Set down every record below exactly as it stands, minus the pictures.

Collected data:

+===+

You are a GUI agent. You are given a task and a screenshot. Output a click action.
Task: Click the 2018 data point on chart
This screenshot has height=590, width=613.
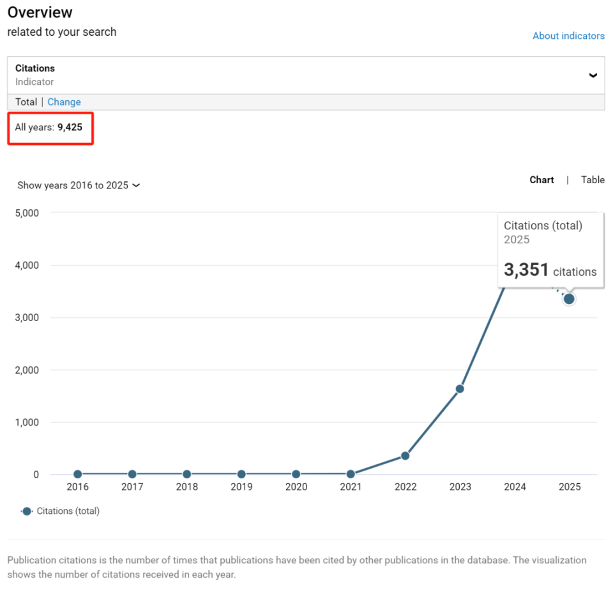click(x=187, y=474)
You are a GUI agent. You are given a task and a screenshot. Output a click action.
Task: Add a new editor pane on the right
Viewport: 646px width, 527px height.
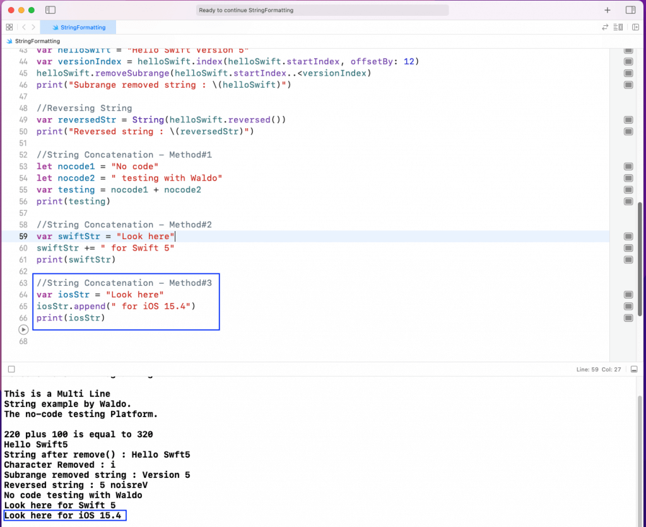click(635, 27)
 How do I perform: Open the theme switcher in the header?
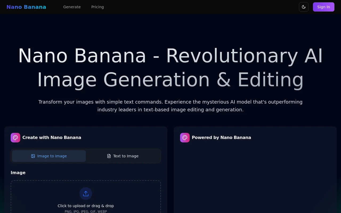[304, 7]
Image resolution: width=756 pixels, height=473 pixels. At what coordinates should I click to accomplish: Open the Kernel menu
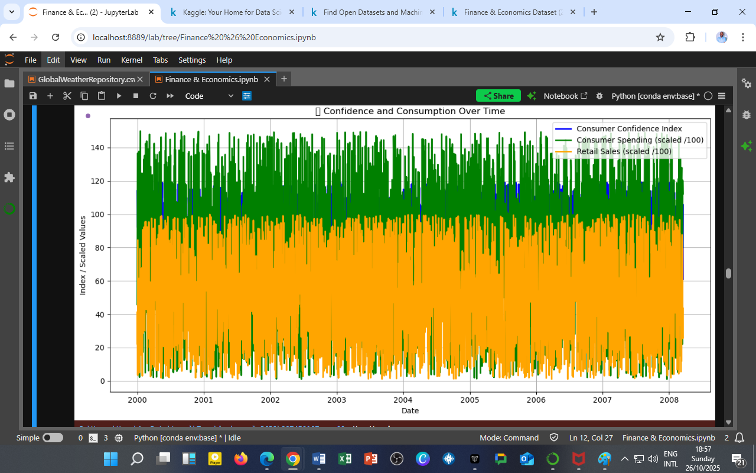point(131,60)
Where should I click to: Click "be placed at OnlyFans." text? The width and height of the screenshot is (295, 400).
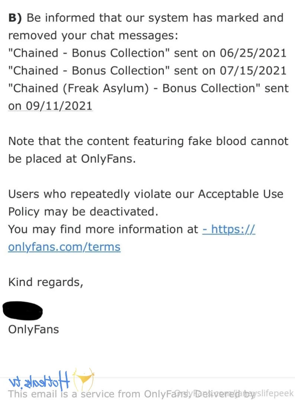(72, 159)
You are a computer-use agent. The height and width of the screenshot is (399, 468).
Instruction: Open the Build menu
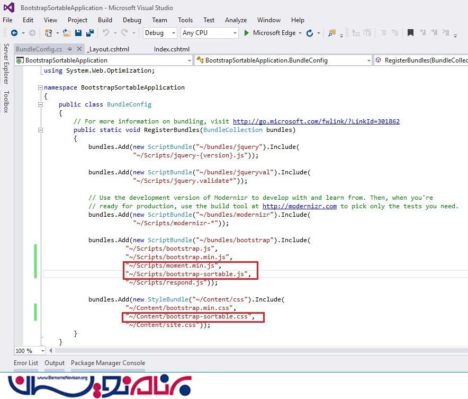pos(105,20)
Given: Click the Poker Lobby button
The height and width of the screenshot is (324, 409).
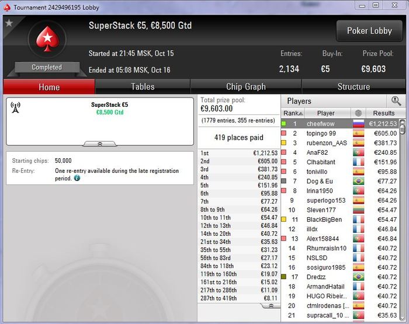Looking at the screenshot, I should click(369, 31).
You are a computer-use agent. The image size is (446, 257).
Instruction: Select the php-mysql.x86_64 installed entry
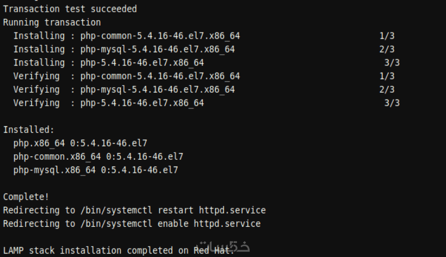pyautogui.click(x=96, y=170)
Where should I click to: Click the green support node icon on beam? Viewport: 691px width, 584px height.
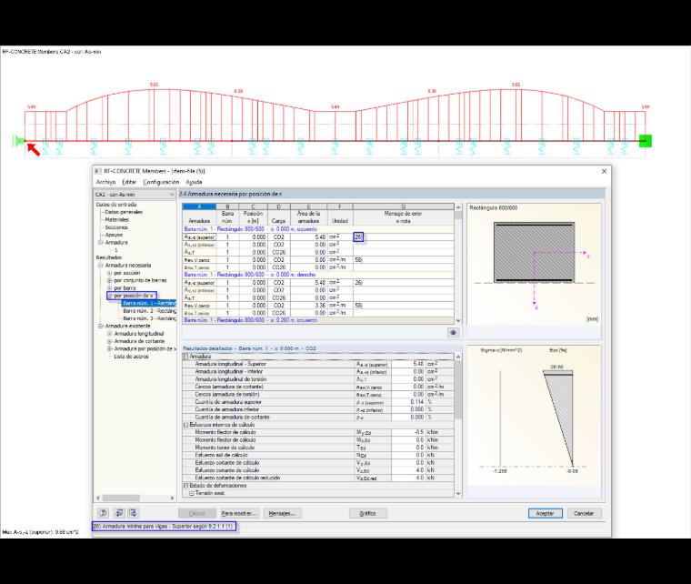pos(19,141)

+===+

__OUTPUT BELOW__
You are a GUI agent. You are given a task and a screenshot. Output a click action.
Task: Click the 2018 data point on chart
This screenshot has height=590, width=613.
click(x=187, y=474)
You are a GUI agent. You are given a task and a screenshot. Output a click action.
Task: Add a new editor pane on the right
Viewport: 646px width, 527px height.
click(635, 27)
 How do I perform: Open the theme switcher in the header?
[304, 7]
Image resolution: width=756 pixels, height=473 pixels. At what coordinates should I click to accomplish: Open the Kernel menu
point(131,60)
Where should I click to: Click "be placed at OnlyFans." text? The width and height of the screenshot is (295, 400).
(72, 159)
You are a computer-use agent. The height and width of the screenshot is (399, 468).
Instruction: Open the Build menu
pos(105,20)
Given: Click the Poker Lobby button
The height and width of the screenshot is (324, 409).
Looking at the screenshot, I should click(369, 31).
You are a computer-use agent. The image size is (446, 257).
Instruction: Select the php-mysql.x86_64 installed entry
pyautogui.click(x=96, y=170)
Where should I click to: Click the green support node icon on beam? Viewport: 691px width, 584px height.
pos(19,141)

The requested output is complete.